▶ **Your task**: Starting with the line that contains "This screenshot has width=247, height=438." and going through the end of the records, reproduce the lines with "Instruction" swapped for "Command" and everything else unchanged. Leave the pictures out of your answer.

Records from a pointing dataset
________

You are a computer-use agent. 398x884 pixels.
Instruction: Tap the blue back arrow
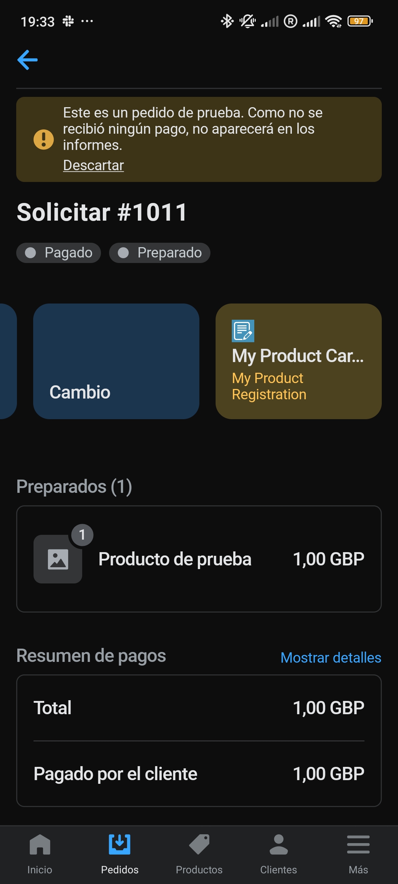pos(28,60)

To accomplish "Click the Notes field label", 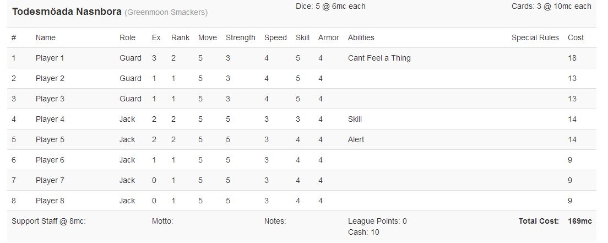I will click(275, 221).

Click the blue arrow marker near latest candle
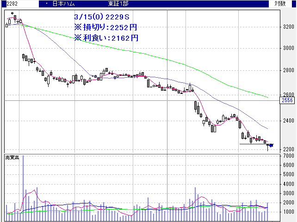point(271,146)
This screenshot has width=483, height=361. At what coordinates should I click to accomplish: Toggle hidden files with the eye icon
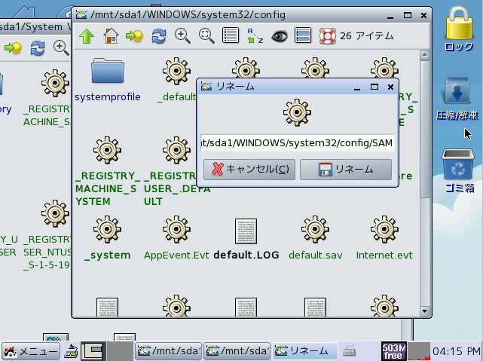[x=279, y=35]
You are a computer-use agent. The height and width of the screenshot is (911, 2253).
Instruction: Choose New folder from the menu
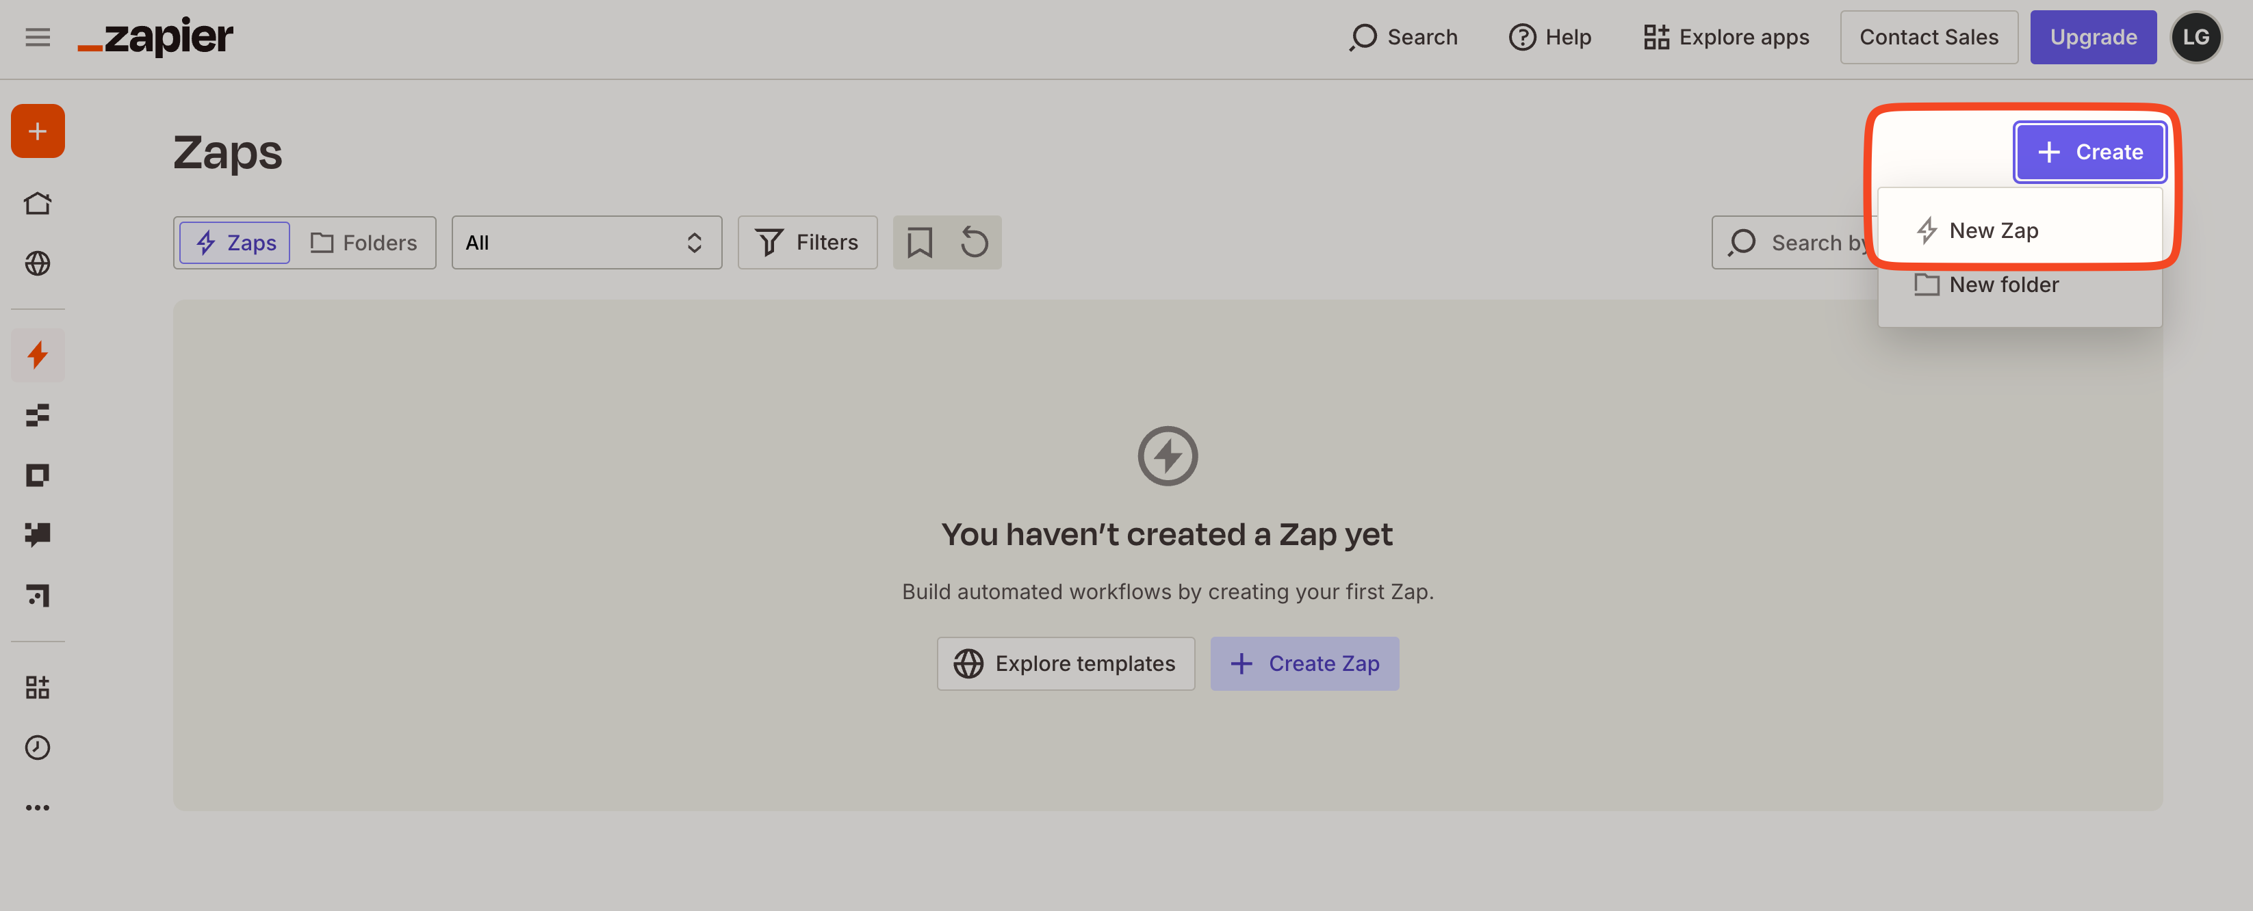(x=2003, y=285)
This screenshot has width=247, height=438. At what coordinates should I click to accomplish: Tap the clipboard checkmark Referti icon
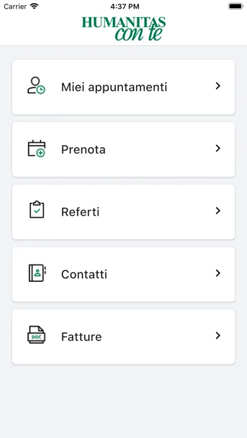click(37, 210)
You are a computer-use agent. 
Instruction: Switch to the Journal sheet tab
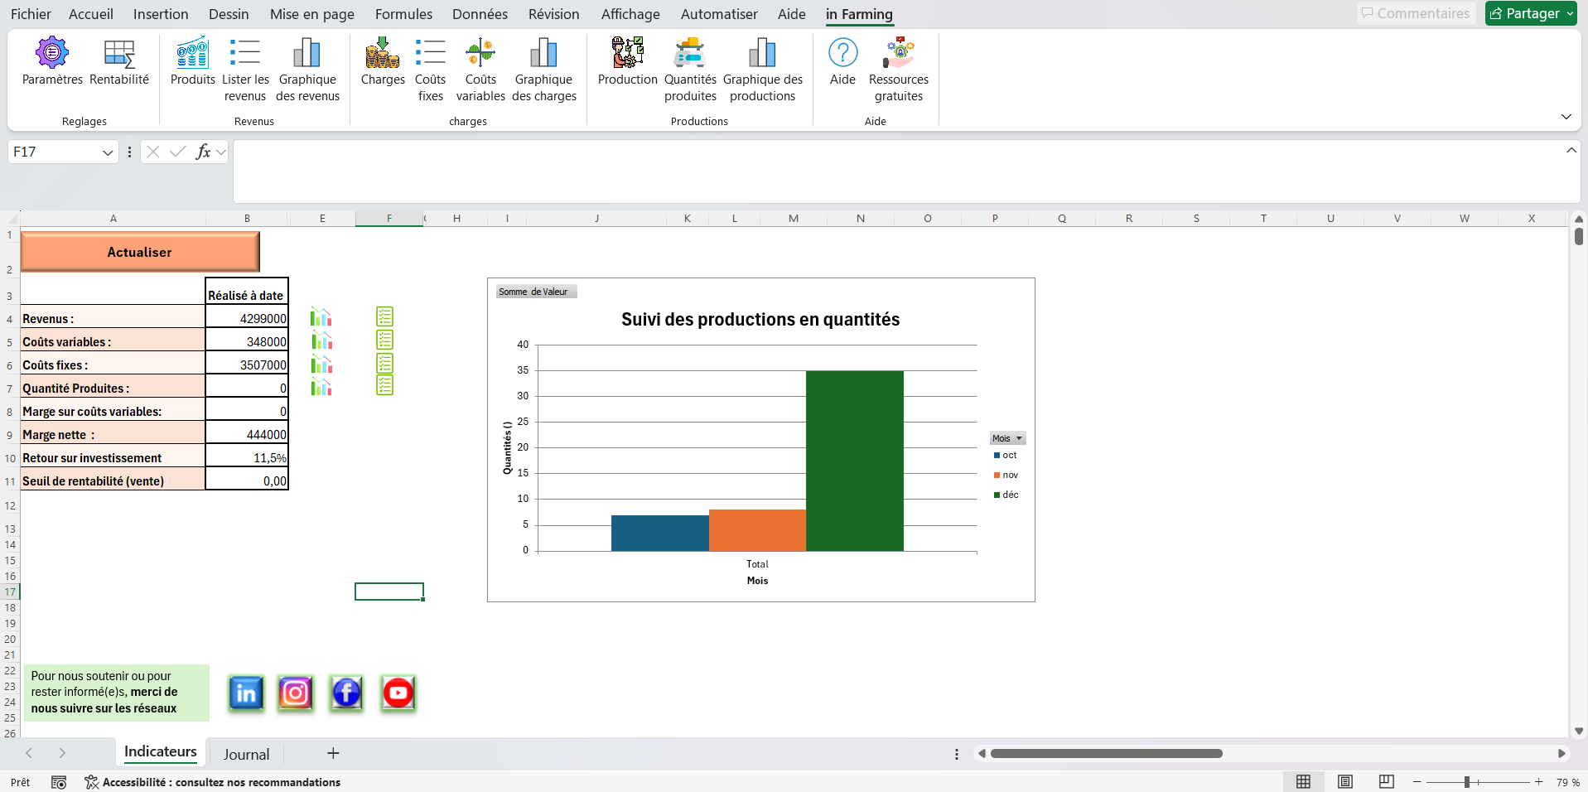click(x=246, y=754)
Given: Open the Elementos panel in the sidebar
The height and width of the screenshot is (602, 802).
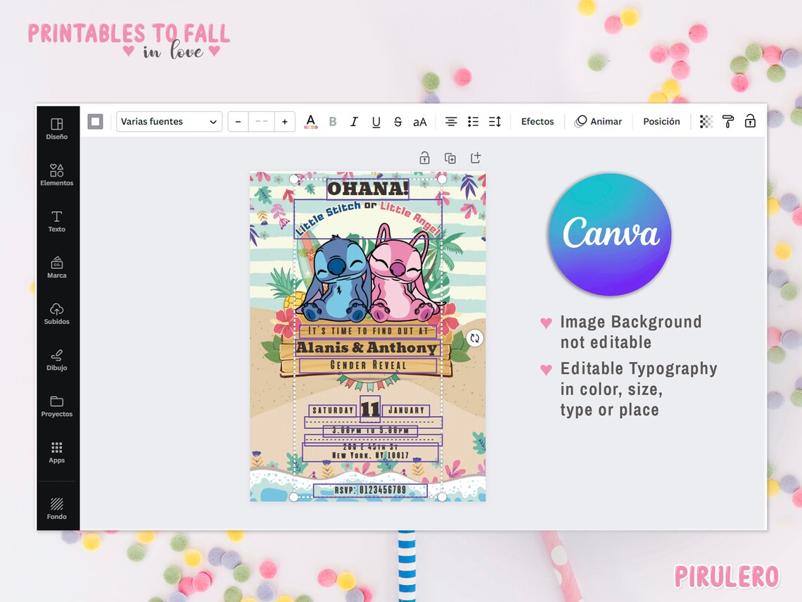Looking at the screenshot, I should (56, 175).
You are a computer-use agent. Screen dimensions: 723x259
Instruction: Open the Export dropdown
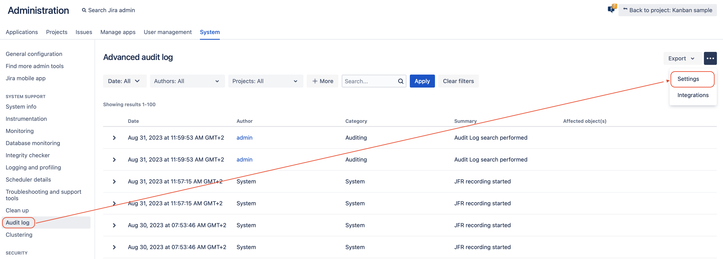pos(681,59)
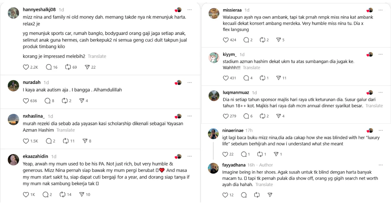This screenshot has width=391, height=205.
Task: Open fayyadhana's avatar thumbnail
Action: (x=213, y=168)
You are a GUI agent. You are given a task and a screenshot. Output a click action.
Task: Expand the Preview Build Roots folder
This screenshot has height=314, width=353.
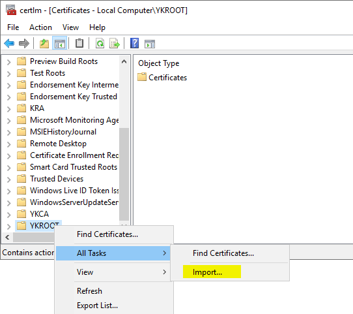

________

▶ **Response**:
This screenshot has width=247, height=438. At what coordinates should I click to accomplish: Tap the clipboard checkmark Referti icon
click(37, 210)
You are a computer-use agent. 
Command: Switch to the Journal sheet tab
click(x=246, y=754)
Given: Open the Elementos panel in the sidebar
The height and width of the screenshot is (602, 802).
Looking at the screenshot, I should (56, 175).
You are a computer-use agent. Screen dimensions: 723x259
Command: Open the Export dropdown
pos(681,59)
This screenshot has width=391, height=205.
Task: Open fayyadhana's avatar thumbnail
Action: (x=213, y=168)
You are a GUI agent. You are given a task and a screenshot. Output a click action.
Task: Expand the Preview Build Roots folder
This screenshot has height=314, width=353.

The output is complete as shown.